3 Department of Industrial Engineering and Information, University of Pavia, Pavia, Italy

DOI: 10.7287/peerj.preprints.3289v1

Published: 2017-09-27
Accepted: 2017-09-27

Subject Areas: Bioinformatics, Algorithms and Analysis of Algorithms, Network Science and Online Social Networks
Keywords: Module detection, PPI Network, Stability Analysis, Modularity

Copyright: © 2017 Vella et al.
Licence: This is an open access article distributed under the terms of the Creative Commons Attribution License, which permits unrestricted use, distribution, reproduction and adaptation in any medium and for any purpose provided that it is properly attributed. For attribution, the original author(s), title, publication source (PeerJ Preprints) and either DOI or URL of the article must be cited.
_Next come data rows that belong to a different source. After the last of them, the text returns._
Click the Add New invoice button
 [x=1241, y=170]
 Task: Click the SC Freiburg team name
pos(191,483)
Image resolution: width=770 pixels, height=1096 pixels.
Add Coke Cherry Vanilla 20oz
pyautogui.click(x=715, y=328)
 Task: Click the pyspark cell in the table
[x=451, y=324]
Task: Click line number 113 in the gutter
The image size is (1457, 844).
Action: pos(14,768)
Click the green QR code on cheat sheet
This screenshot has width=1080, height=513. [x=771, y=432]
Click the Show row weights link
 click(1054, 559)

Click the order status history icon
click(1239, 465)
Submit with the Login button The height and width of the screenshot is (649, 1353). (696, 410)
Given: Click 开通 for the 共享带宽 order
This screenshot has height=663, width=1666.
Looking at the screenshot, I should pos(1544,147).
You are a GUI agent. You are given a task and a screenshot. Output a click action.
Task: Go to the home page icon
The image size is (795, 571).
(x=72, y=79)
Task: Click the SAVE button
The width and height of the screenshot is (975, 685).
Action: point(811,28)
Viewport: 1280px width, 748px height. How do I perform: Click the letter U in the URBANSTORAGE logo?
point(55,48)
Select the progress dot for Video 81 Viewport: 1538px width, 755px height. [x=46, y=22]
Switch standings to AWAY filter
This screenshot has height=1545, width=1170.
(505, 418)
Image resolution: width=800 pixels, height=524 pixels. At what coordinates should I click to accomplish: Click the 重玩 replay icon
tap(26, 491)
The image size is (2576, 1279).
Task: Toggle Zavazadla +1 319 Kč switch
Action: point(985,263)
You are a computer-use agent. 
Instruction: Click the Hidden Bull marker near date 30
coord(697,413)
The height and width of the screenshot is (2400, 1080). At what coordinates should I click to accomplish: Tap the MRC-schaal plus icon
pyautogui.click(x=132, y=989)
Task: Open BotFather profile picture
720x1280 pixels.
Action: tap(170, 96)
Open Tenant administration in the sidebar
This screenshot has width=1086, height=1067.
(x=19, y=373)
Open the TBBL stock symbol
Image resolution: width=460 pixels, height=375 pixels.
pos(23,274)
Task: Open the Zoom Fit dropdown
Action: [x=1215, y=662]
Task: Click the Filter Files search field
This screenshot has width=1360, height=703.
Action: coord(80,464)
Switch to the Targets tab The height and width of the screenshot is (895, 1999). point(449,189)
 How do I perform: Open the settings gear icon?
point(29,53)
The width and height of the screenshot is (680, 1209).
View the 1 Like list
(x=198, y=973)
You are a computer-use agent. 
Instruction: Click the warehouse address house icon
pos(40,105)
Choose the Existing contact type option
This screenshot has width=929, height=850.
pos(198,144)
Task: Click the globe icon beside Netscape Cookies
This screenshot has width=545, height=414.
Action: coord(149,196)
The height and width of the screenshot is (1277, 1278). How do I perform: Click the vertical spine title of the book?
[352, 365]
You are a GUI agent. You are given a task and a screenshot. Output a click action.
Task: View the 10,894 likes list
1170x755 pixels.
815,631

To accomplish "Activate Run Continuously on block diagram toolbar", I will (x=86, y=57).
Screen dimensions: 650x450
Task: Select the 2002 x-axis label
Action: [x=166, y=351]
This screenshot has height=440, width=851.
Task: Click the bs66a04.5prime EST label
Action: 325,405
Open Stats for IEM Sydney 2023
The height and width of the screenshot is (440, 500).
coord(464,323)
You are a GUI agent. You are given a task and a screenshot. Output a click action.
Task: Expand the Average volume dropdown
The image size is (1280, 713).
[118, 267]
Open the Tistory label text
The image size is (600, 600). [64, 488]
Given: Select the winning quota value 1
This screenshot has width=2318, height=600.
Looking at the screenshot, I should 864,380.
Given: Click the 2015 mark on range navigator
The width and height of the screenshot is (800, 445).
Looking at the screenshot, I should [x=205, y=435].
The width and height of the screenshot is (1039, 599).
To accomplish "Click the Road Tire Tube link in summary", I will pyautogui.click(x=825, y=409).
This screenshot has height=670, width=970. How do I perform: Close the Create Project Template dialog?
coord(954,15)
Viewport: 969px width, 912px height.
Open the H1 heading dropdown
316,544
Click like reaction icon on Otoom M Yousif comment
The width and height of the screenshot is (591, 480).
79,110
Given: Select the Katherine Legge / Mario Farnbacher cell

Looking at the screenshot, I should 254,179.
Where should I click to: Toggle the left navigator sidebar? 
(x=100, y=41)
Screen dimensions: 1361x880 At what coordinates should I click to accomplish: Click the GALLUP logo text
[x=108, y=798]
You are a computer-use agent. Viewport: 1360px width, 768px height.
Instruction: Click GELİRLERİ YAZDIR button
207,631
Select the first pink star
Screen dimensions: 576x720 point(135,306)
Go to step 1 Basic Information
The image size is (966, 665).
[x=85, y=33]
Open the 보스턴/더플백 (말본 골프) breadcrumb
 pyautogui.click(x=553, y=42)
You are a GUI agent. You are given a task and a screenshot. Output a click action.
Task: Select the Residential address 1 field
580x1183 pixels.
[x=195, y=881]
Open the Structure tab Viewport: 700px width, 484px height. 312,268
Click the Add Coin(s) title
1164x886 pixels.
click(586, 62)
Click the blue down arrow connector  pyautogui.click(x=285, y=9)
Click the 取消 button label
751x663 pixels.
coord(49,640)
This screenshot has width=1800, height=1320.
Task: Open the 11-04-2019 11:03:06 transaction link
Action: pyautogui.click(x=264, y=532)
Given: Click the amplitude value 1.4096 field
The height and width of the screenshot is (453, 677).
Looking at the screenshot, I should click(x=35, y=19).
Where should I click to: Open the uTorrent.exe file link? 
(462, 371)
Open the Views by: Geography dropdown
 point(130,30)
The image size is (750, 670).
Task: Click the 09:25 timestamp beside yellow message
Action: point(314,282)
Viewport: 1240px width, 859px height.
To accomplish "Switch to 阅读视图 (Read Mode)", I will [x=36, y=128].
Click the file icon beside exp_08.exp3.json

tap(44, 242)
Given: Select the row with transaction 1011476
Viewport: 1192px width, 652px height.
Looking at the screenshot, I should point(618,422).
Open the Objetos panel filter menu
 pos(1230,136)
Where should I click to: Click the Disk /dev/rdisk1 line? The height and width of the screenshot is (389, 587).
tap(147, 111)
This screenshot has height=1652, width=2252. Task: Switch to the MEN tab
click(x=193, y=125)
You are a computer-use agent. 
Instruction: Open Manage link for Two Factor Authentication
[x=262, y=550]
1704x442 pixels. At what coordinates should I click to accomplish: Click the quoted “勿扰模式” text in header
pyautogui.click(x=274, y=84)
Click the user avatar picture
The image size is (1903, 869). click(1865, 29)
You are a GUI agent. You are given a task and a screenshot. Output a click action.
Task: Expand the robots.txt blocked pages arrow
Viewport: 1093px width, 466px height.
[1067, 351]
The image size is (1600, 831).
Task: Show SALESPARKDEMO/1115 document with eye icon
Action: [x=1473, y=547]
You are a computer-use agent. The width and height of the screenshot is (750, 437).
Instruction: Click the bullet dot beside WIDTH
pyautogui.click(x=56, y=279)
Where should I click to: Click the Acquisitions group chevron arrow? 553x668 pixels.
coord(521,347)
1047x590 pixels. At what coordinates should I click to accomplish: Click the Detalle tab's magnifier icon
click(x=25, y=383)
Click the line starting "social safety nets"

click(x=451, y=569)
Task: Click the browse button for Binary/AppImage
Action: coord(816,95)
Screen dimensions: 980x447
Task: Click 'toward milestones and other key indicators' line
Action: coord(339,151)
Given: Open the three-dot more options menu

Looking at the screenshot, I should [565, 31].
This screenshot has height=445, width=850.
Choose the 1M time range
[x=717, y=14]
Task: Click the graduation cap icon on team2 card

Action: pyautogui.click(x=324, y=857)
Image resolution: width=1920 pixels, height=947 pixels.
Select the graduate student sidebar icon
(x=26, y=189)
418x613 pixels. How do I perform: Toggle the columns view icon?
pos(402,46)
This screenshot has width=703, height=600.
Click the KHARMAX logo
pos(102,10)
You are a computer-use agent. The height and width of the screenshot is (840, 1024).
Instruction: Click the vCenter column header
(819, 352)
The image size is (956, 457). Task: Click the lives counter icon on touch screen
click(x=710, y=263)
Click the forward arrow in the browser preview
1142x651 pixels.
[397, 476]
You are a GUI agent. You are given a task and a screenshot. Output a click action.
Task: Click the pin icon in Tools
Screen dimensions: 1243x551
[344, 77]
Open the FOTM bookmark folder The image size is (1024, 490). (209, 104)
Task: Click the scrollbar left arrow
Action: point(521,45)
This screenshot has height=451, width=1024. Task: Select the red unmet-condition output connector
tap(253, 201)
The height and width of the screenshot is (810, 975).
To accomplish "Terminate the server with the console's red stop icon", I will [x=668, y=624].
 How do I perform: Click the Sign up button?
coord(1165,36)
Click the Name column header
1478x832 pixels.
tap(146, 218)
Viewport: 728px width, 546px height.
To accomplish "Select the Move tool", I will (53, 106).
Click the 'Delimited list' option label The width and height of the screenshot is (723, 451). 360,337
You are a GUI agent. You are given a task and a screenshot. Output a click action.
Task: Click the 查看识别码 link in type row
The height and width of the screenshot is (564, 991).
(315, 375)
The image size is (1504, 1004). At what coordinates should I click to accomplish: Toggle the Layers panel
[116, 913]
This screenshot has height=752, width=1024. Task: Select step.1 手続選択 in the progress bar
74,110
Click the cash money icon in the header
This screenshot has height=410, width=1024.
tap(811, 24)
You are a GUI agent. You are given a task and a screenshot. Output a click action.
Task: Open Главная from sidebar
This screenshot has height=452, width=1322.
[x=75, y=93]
Cite this article: Vella D, Tucker A, Bellazzi R. 2017. Stability analysis of MTopGO for module identification in PPI networks. PeerJ Preprints 5:e3289v1 https://doi.org/10.7287/peerj.preprints.3289v1

Abstract

MTopGo is a novel algorithm of module identification for PPI Network analysis, it is designed to consider two key aspects of these models, the topological properties of the network and the apriori knowledge about the proteins involved, represented by GO annotations.

MTopGO rely on random components, thus stability of the results across different runs is a critical aspect of the algorithm. Moreover, when evaluating an algorithm specific for PPI Networks an important aspect is the stability in presence of false positive and false negative edges. In this work, two different stability analyses have been executed to evaluate MTopGO performance. Firstly, one to evaluate the stability of the result over many runs starting from a same input, to consider the range of variability introduced by the random components of the algorithm; secondly, one to evaluate the robustness of the output clusters when the input is affected by noise and uncertainty.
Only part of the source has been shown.